• Document section:
━━━━━━━━━━━━━━━━━━━━━━━━━━━━━━

JS for Automation (JXA) versions

(() => {
    'use strict';

    ObjC.import('AppKit');

    // GENERIC FUNCTIONS --------------------------------------

    // Left :: a -> Either a b
    const Left = x => ({
        type: 'Either',
        Left: x
    });

    // Right :: b -> Either a b
    const Right = x => ({
        type: 'Either',
        Right: x
    });

    // bindLR (>>=) :: Either a -> (a -> Either b) -> Either b
    const bindLR = (m, mf) =>
        m.Right !== undefined ? (
            mf(m.Right)
        ) : m;

    // HTML <-> RTF ---------------------------------------------------------

    // htmlFromRTF :: [String] -> String -> Either String String
    const htmlFromRTF = (exceptTags, strRTF) => {
        const
            as = $.NSAttributedString.alloc
            .initWithRTFDocumentAttributes($(strRTF)
                .dataUsingEncoding($.NSUTF8StringEncoding), 0
            );
        return bindLR(
            typeof as
            .dataFromRangeDocumentAttributesError !== 'function' ? (
                Left('String could not be parsed as RTF')
            ) : Right(as),

            // Function bound if Right value obtained above:
            rtfAS => {
                let error = $();
                const htmlData = rtfAS
                    .dataFromRangeDocumentAttributesError({
                            'location': 0,
                            'length': rtfAS.length
                        }, {
                            DocumentType: 'NSHTML',
                            ExcludedElements: exceptTags
                        },
                        error
                    );
                return Boolean(ObjC.unwrap(htmlData) && !error.code) ? Right(
                    ObjC.unwrap($.NSString.alloc.initWithDataEncoding(
                        htmlData,
                        $.NSUTF8StringEncoding
                    ))
                ) : Left(ObjC.unwrap(error.localizedDescription));
            }
        );
    };

    // rtfFromHTML :: String -> Either String String
    const rtfFromHTML = strHTML => {
        const
            as = $.NSAttributedString.alloc
            .initWithHTMLDocumentAttributes($(strHTML)

━━━━━━━━━━━━━━━━━━━━━━━━━━━━━━

• Stored records:
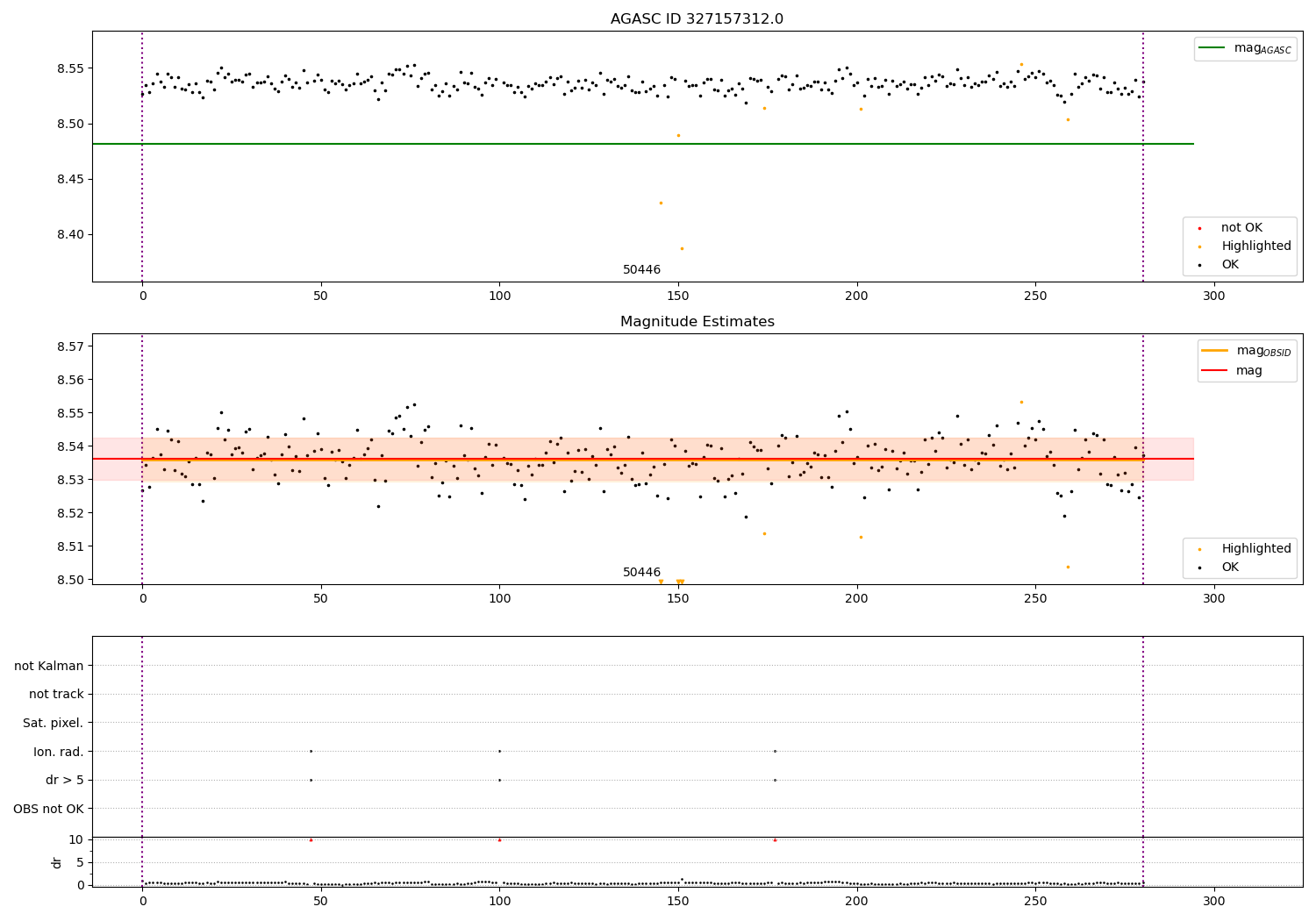
Task: Click the 'dr' axis label in bottom plot
Action: pyautogui.click(x=57, y=862)
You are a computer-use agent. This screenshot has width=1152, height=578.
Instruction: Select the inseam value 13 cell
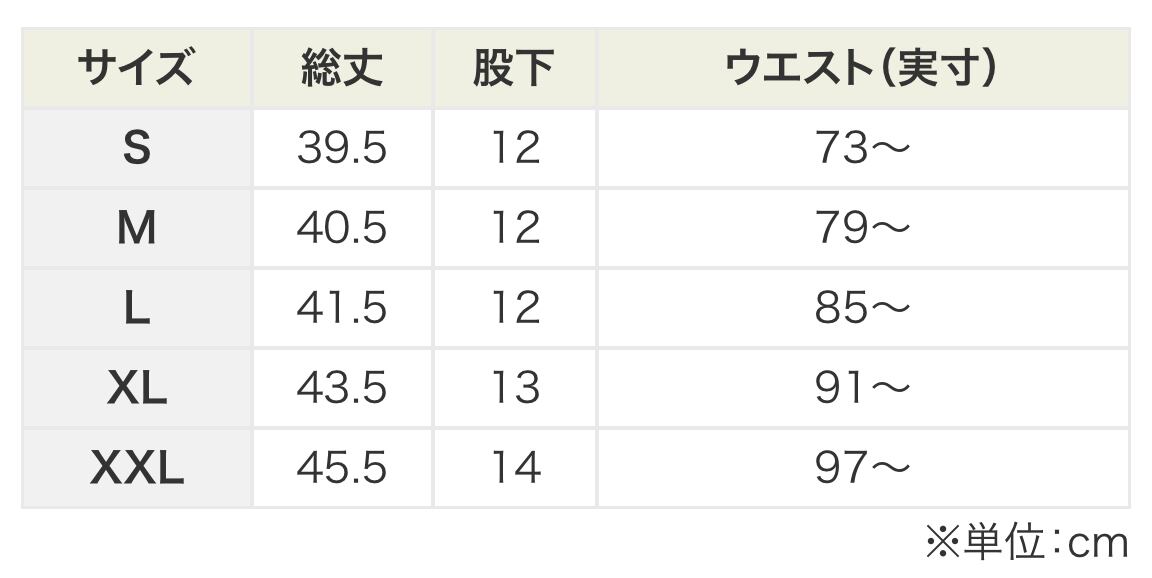coord(514,388)
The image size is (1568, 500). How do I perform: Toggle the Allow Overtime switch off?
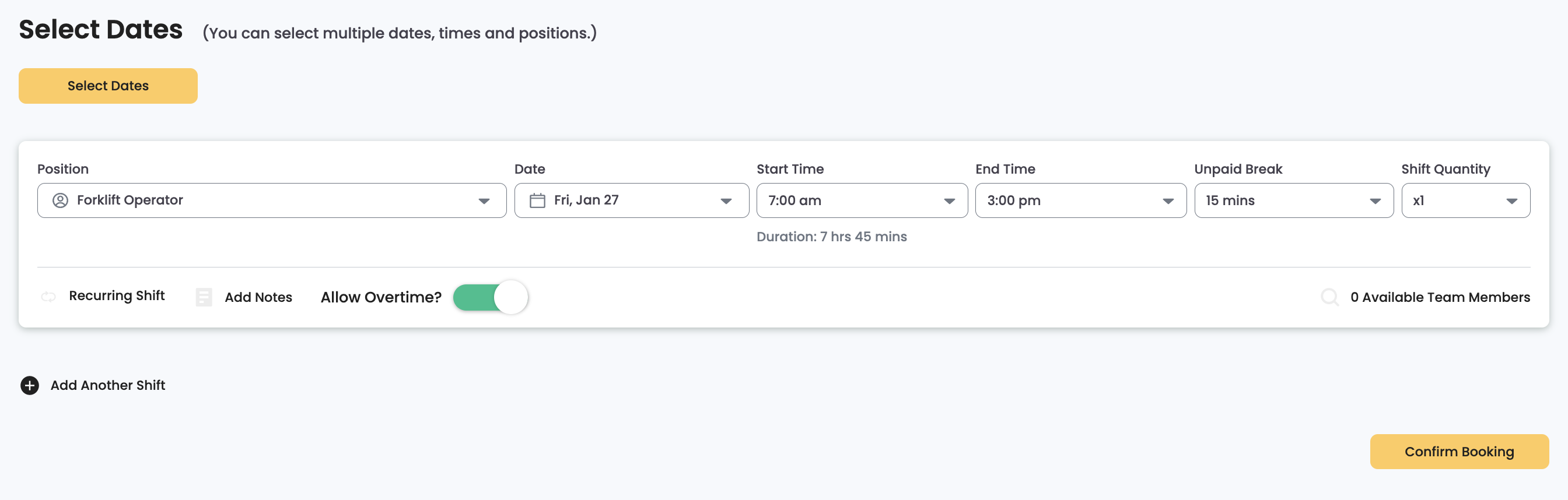(x=490, y=297)
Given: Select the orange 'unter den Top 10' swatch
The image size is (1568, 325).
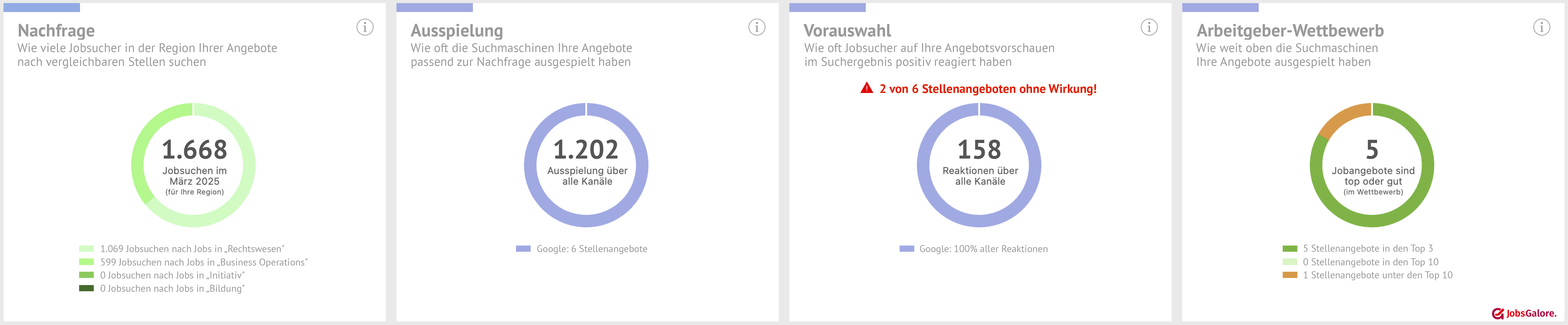Looking at the screenshot, I should pos(1290,275).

━━━━━━━━━━━━━━━━━━━━━━━━━━━━━━

• What is expected: Summarize the JXA script in two sentences. The records are separate material with no connection to the JXA script.

• Problem solution: The JXA script imports AppKit and defines generic Left and Right constructors for an Either type, along with a bindLR function that applies a function only to a Right value. Its htmlFromRTF function parses an RTF string into an attributed string and returns either an HTML string, excluding the given tags, or an error message such as "String could not be parsed as RTF".